It’s Monday and I haven’t had my coffee.
I have a complicated relationship with fast food places.
I actually enjoy eating some of the food at some fast food restaurants:
Wendy’s spicy chicken sandwich & french fries
Burger King’s chicken fries & Big King Burger
McDonald’s Big Mac (sans onion) and “apple pie” desert
Yes, even though I make my own pie from scratch.
Now you know one of my guilty pleasures.
However, taken as a whole, fast food tends to make me feel physically ill.
Given that I’m going to shell out money for food that tastes good now and comes back for revenge later, you’d think they’d at least get my order right. I understand: the American fast food worker is generally looked down on in society. They have a thankless and often disgusting job to do. So I can understand if every once in a while they forget a straw or napkins or fail to ask me if I want ketchup.
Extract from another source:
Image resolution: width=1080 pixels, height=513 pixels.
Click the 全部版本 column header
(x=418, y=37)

But there’s one thing I have a hard time forgiving: missing sauces. If I’ve ordered chicken strips or chicken nuggets or some other dippable chicken product, sauces aren’t just a condiment; most likely, they’re necessary to make the meal remotely palatable. Why do you think the customer gets one free? It’s not because the establishment is run by fine folks (though in many cases they are), it’s because if we have to eat deep fried chicken product, we need something to make it taste halfway decent and make us consider ordering it the next time.
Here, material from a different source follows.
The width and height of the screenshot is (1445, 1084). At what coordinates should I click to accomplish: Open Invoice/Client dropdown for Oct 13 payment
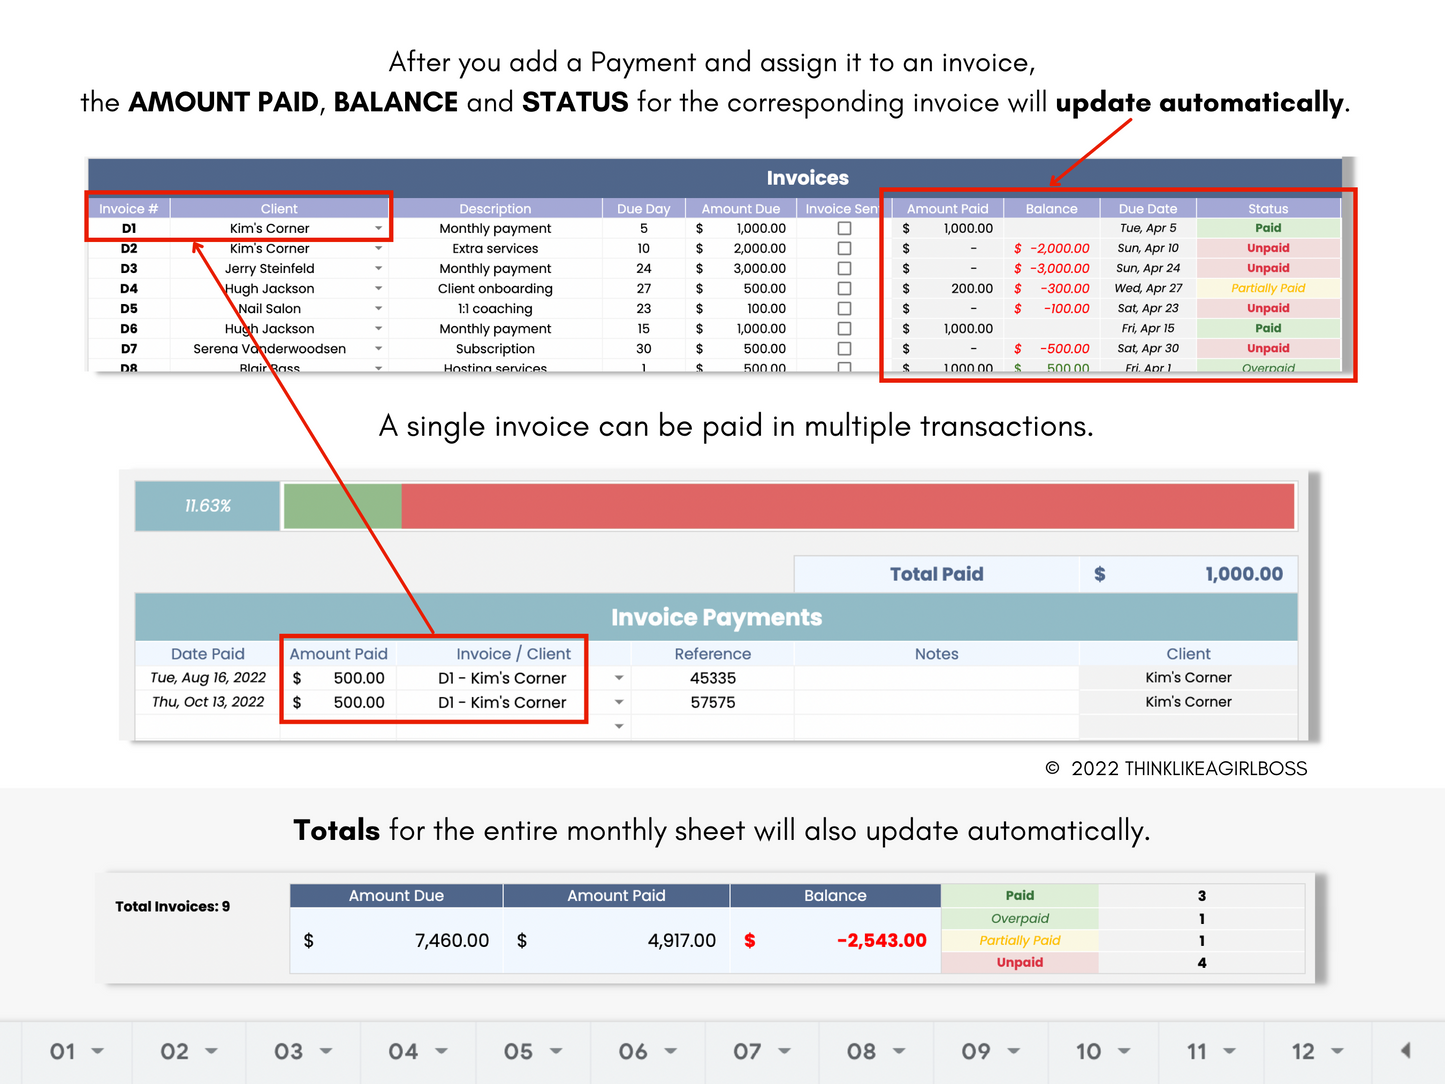[x=620, y=702]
Forgetting sauces ruins not only the meal, but also the entire day/evening, because now I have that disgusting oil-fried chicken product taste in my mouth – and it isn’t honey mustard flavored oil fried chicken product – and I’m reduced to complaining about it on my blog.
And you know what? I saw you making my meal. One person made my drinks, one person got the sides, one person got the chicken, and I distinctly head the woman who passed me my food ask one of you “you put the sauce in, right?” to which one of you little liars answered “yeah”.
The only thing worse than forgetting my sauce is to consistently forget my sauce, napkins, straw, and the side order for which I paid.
I’M LOOKING AT YOU, BOJANGLES!
Thanks for ruining my Sunday night!
See you again next week?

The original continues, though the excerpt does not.